Enfim, Antônio Maria arrumou uma colocação na Rádio Ipanema. Deram-lhe a transmissão de um Fla-Flu pelo campeonato carioca:

– Lá vai o Flamengo no ataque. Valido passa para Zizinho. Zizinho tabela com Leônidas. Recebe de volta, dribla um e chuta. Bola no fotógrafo!

O público ouvinte demorou alguns jogos para compreender que o “bola no fotógrafo” do locutor Araújo de Moraes – assim ele fora obrigado a se identificar pela direção da emissora – queria dizer apenas que a bola foi chutada para fora.

Os grandes nomes da narração esportiva, na época, eram Ary Barroso, que tinha inventado a célebre gaitinha de boca durante as transmissões, e Gagliano Neto.

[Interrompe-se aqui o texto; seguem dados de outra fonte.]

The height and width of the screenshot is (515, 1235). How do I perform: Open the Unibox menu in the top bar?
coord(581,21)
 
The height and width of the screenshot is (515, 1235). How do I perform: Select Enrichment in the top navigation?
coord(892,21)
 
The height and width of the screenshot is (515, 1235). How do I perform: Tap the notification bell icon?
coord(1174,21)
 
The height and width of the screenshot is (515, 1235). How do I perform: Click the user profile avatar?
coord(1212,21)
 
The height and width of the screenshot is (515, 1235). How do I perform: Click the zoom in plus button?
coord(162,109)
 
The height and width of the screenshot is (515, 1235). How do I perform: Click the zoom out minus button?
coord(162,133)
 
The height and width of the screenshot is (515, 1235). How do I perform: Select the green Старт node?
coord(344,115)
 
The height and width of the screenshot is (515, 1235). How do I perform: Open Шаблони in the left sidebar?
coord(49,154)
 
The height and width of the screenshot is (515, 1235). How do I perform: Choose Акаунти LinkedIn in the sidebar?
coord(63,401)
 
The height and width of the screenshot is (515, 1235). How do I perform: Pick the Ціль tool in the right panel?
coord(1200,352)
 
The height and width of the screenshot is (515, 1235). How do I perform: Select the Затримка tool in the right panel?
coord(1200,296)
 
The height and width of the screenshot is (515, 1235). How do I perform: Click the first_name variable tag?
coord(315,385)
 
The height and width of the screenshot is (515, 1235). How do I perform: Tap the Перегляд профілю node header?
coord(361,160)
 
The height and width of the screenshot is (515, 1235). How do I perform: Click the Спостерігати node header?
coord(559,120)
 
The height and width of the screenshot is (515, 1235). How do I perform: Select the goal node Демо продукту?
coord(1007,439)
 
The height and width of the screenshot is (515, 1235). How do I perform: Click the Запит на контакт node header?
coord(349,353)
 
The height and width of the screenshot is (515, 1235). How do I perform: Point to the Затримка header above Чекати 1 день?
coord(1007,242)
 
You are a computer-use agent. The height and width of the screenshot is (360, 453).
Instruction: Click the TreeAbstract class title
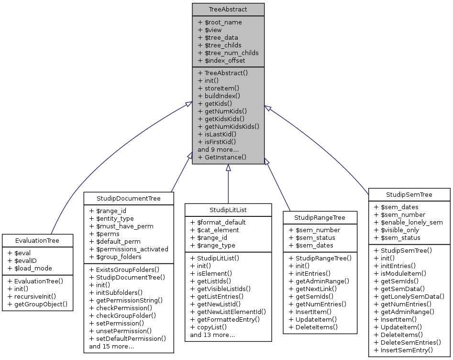[x=228, y=9]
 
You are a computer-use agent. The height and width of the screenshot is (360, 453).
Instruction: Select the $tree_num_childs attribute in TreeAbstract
[x=228, y=53]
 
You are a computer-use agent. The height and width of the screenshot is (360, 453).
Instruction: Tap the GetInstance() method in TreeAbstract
[x=222, y=157]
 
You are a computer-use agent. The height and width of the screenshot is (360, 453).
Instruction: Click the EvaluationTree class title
[x=37, y=240]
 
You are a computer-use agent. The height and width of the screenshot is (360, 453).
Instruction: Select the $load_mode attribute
[x=30, y=268]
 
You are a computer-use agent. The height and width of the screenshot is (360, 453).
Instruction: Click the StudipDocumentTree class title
[x=129, y=198]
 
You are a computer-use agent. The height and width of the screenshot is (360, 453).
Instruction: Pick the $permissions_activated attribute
[x=129, y=249]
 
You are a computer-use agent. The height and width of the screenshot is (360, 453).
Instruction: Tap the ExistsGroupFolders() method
[x=124, y=270]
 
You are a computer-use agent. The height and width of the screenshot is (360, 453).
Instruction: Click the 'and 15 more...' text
[x=111, y=346]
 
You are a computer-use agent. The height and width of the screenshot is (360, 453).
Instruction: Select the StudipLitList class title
[x=228, y=210]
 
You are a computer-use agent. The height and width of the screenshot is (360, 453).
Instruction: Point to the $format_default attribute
[x=218, y=222]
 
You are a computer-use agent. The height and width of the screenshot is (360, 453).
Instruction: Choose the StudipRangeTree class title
[x=320, y=217]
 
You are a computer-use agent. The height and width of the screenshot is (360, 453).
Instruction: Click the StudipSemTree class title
[x=409, y=194]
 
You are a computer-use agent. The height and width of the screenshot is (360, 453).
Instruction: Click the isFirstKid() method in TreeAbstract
[x=217, y=142]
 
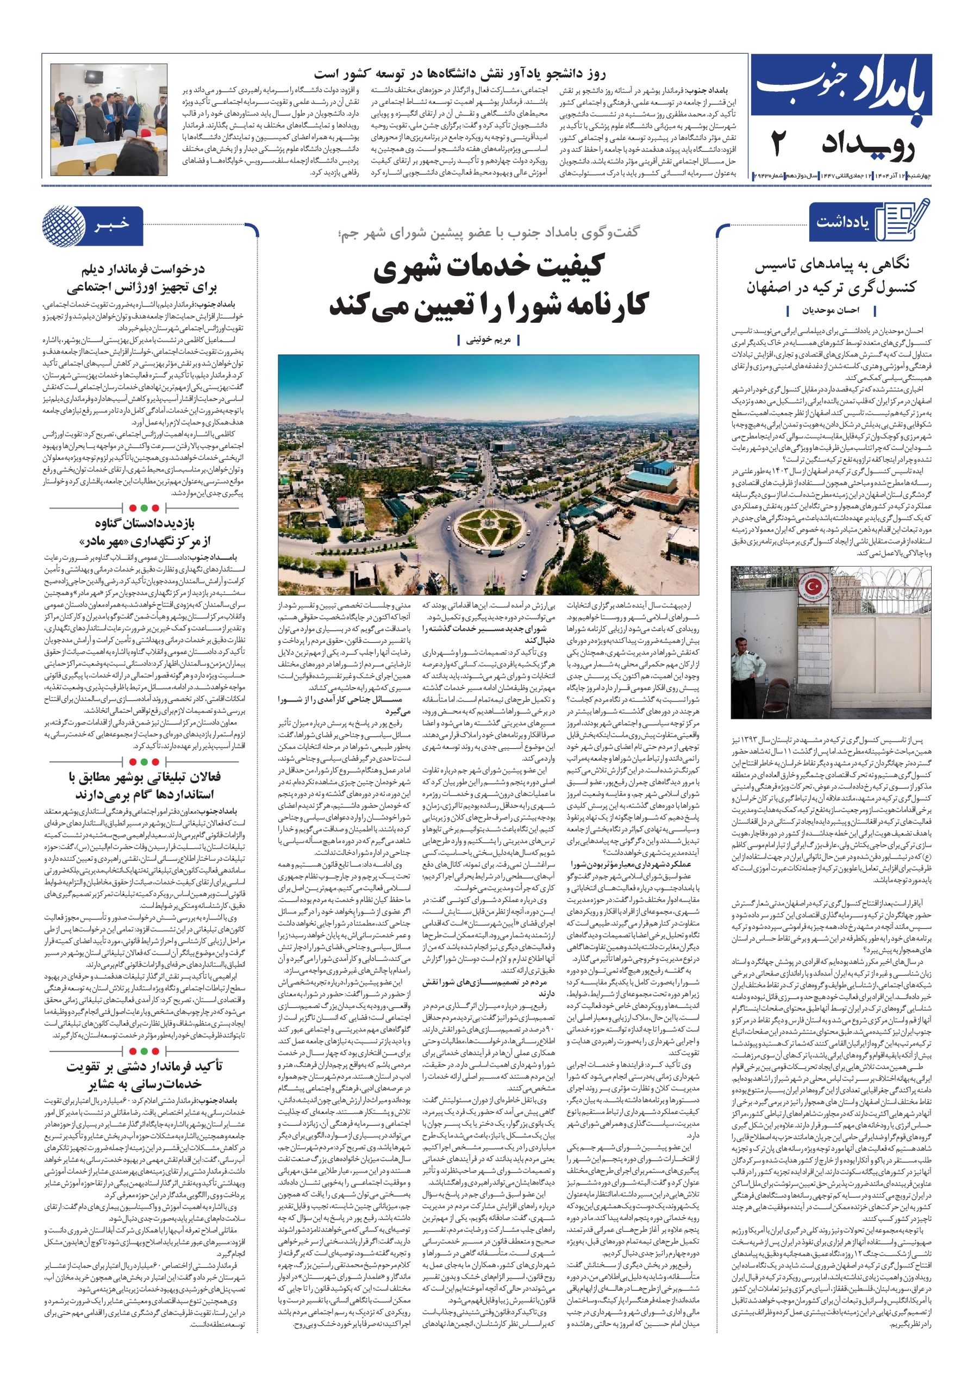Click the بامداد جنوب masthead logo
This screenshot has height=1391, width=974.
pos(841,90)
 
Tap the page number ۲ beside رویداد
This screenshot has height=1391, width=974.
pos(779,144)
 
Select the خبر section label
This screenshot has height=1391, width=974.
pos(112,225)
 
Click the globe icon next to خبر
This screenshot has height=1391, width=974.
pos(64,225)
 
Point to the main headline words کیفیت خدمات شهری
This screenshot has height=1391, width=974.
pos(489,267)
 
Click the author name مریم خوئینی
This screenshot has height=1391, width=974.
pos(488,340)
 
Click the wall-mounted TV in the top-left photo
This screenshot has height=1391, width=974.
pos(95,77)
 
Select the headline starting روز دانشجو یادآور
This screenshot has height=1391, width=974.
pos(459,74)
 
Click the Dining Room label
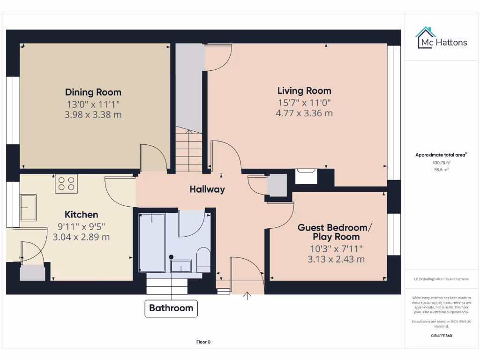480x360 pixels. click(x=93, y=92)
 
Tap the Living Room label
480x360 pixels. click(x=304, y=91)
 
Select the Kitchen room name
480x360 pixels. click(x=81, y=215)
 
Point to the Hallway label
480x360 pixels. click(x=207, y=189)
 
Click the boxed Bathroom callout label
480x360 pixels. click(x=171, y=308)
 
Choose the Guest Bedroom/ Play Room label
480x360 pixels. click(x=335, y=232)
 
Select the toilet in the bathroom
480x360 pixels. click(x=203, y=259)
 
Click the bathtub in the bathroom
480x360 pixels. click(x=152, y=242)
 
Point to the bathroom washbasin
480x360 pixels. click(x=181, y=266)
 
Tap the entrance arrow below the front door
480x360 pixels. click(x=247, y=296)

O emprego de Maria na Ipanema durou seis meses. Do apartamentinho do edifício Souza teve de sair às pressas, depois que uma moçoila parecida com Bette Davis, a quem ele e Fernando Lobo serviram álcool misturado com o remédio Anemotrat, como se uísque fosse, pôs-se a gritar da janela, pedindo socorro contra “dois homens que roubaram o meu relógio e estão querendo me matar”.

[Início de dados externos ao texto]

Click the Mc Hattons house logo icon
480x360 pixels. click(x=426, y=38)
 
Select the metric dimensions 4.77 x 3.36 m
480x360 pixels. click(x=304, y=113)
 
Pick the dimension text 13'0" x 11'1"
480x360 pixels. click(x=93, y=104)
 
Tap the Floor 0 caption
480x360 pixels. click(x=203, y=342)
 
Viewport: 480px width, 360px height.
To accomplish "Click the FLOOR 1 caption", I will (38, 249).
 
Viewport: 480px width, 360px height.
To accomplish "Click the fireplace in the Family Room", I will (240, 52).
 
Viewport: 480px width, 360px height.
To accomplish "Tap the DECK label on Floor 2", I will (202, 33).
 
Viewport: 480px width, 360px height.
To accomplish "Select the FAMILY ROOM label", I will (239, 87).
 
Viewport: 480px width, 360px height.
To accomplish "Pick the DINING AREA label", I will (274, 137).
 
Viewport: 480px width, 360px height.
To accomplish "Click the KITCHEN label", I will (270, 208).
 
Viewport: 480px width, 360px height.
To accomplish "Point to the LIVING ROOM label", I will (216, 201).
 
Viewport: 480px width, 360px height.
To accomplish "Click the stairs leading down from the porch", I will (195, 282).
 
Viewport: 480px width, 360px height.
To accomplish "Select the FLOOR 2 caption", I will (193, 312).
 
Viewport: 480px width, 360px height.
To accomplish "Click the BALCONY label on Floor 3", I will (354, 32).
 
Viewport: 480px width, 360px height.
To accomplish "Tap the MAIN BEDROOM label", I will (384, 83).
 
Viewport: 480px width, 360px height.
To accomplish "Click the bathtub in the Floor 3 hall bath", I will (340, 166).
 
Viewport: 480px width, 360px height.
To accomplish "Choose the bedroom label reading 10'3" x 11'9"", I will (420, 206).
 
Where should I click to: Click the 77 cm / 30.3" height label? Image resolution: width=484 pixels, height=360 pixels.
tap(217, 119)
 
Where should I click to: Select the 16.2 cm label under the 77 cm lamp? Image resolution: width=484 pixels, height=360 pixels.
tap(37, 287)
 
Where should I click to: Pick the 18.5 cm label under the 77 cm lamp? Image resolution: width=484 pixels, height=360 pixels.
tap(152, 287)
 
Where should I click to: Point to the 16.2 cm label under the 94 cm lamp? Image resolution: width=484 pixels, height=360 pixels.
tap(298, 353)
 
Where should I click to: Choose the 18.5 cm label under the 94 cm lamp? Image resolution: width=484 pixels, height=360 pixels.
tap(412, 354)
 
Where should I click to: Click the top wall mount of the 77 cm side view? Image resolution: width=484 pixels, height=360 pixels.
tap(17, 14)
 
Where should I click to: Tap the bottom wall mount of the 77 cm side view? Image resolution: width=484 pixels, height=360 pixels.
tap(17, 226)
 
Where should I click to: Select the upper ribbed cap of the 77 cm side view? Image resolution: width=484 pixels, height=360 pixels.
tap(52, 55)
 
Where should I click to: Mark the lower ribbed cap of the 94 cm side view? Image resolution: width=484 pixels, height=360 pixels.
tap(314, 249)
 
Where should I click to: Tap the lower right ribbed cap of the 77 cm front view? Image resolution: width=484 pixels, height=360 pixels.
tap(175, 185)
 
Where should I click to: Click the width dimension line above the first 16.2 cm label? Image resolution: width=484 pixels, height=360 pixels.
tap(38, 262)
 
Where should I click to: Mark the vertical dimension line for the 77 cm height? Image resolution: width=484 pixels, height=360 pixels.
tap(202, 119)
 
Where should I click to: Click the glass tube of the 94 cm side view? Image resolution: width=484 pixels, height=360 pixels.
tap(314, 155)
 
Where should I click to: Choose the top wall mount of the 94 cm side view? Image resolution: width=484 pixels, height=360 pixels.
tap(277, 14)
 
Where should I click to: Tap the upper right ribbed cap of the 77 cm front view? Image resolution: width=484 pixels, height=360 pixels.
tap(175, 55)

Aí, Maria e Fernando foram parar no edifício Orânia, na Rua Ronald de Carvalho, em Copacabana. O novo endereço, porém, durou até a noite em que Antônio, bêbado, com Fernando e Augusto Rodrigues, resolveram fazer uma prova de natação dentro da banheira, os três ao mesmo tempo, e a água chegou ao apartamento do síndico. Ainda ocupou outro apartamento, emprestado pelo filho do então governador de Pernambuco. Novamente, Fernando e Maria reuniram, no local, umas “moças independentes” para uma festinha. A animação corria solta quando uma das meninas, após muitas cervejas, resolveu telefonar para o 2° Distrito Policial e dizer que tinha sido raptada. Maria passou o resto da noite na cadeia e só foi solto, no dia seguinte – segundo o já citado Joaquim Ferreira – porque um policial identificou no sotaque do “meliante” um conterrâneo. Aí, o bom Maria entendeu que acabara a sua primeira temporada carioca: naquele mesmo dia, pegou outro Ita e voltou para a terra natal.

Pois foi no Recife de 1941, que Antônio Maria descobriu a vocação de cronista – quase abortada prematuramente. Após várias tentativas frustradas, conseguiu finalmente ser publicado. A crônica descrevia uma mulher que ele vira na Rua Nova e que, face a ela, se colocara “com a humildade de um mendigo diante de um prato de comida”. Conta que a imagem fez muito sucesso entre os amigos, na Rua Fênix. Mas à noite, quando foi levar a segunda crônica no jornal, recebeu um “sabão” do secretário da redação:

– A Norma Shearer, de quem você falou, é esposa de um anunciante nosso, que mandou suspender o anúncio de domingo. Trate de escrever qualquer coisa explicando que a semelhança foi mera coincidência.

Maria cumpriu a determinação. E confessaria, quando completou vinte anos de crônica:

– Segui dali para frente tomando imenso cuidado com qualquer coisa que pudesse desgostar o anunciante. Na mesma crônica de estreia, a revisão me atingira pela primeira vez. Corrigira “mendigo” para “mendingo”. Na do dia seguinte, sobre carnaval, saiu “sempertina”, em vez de “serpentina”. Pensei muito em abandonar o jornalismo. Por dois motivos: o anunciante e a revisão.